**PASSAGE GIVEN:**

For dinner, Andy mixed together a few leftovers (fried rice, sauteed veggies and spring roll filling) with some soy sauce and garlic, and stuffed it into tiny pumpkins. We toasted the pumpkin seeds for a snack, but they didn't come out the way I remember. How do you all roast your pumpkin seeds?? The little stuffed pumpkins were served with tofu skewers--tofu marinated in chilli/ginger/lime/soy and then baked, plus mushrooms, green and red capsicum, and cherry tomatoes (all tomatoes were 50 cents at Woolie's this weekend!).

So, there was a nice long post to describe my looooong weekend.

Friday, May 25, 2007

Birthday Feast

Andy's birthday was yesterday. I had to tutor for 4 hours in the earlier part of the day, and Andy ended up staying at uni till after 5. (His honours thesis is due in a week and a half, so I think there will be a few long days coming up.) I wanted to have a nice dinner for him, but didn't want to spend all night cooking and cleaning, so I decided to make something simple.

**WHAT IS EXPECTED:** Extend the cooking blog entry about Andy's birthday dinner, picking up after its final sentence. The data after the cooking blog entry is separate material and is not part of that entry.

**DATA PROVIDED:**
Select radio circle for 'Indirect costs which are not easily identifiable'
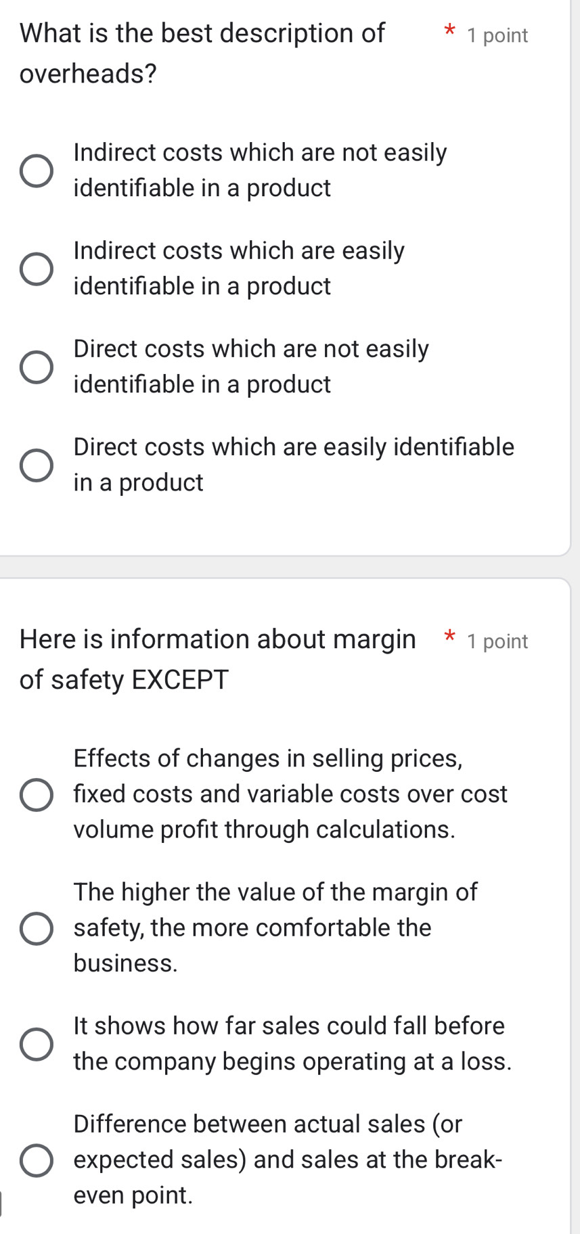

**TASK ANSWER:**
First, I made some simple stuffed mushrooms. Andy loves mushrooms, but we rarely buy them fresh ($9 a kilo... yeah). So on the way home I stopped at the shop and picked up some flat mushrooms. I pulled out the stems and chopped them up finely. I sauteed them with two cloves of garlic, one tomato minced up, and some italian herbs. To that, I added bread crumbs (made from stale crusts) and veggie stock, and heaps of black pepper. Just enough veggie stock to make the bread soggy and stick together. Then I scraped out the gills from the mushroom caps and filled them with the stuffing. I made these a few hours ahead, and left them sitting in the griller/broiler (not turned on) until I was ready to heat them.

The mushrooms went along with some gnocchi (store bought) covered in pesto. The gnocchi is great because you just boil water and they take less than 2 minutes to cook. The pesto was pre-made on Saturday. We bought a bunch of beets which were starting to go wilty, as well as a small bunch of rocket (a spicy herb). These were chopped up in the mini-chopper and combined with some garlic, olive oil, and pre-ground LSA (linseed aka flax, sunflower seeds, and almonds).

I also stopped at the bottle shop to buy some wine on the way home.

Neither Andy nor I are wine connoisseurs, but we both seem to like Semillon Sauvignon Blanc. This is Yellowtail, a vegan Australian wine that is pretty widely available in the US.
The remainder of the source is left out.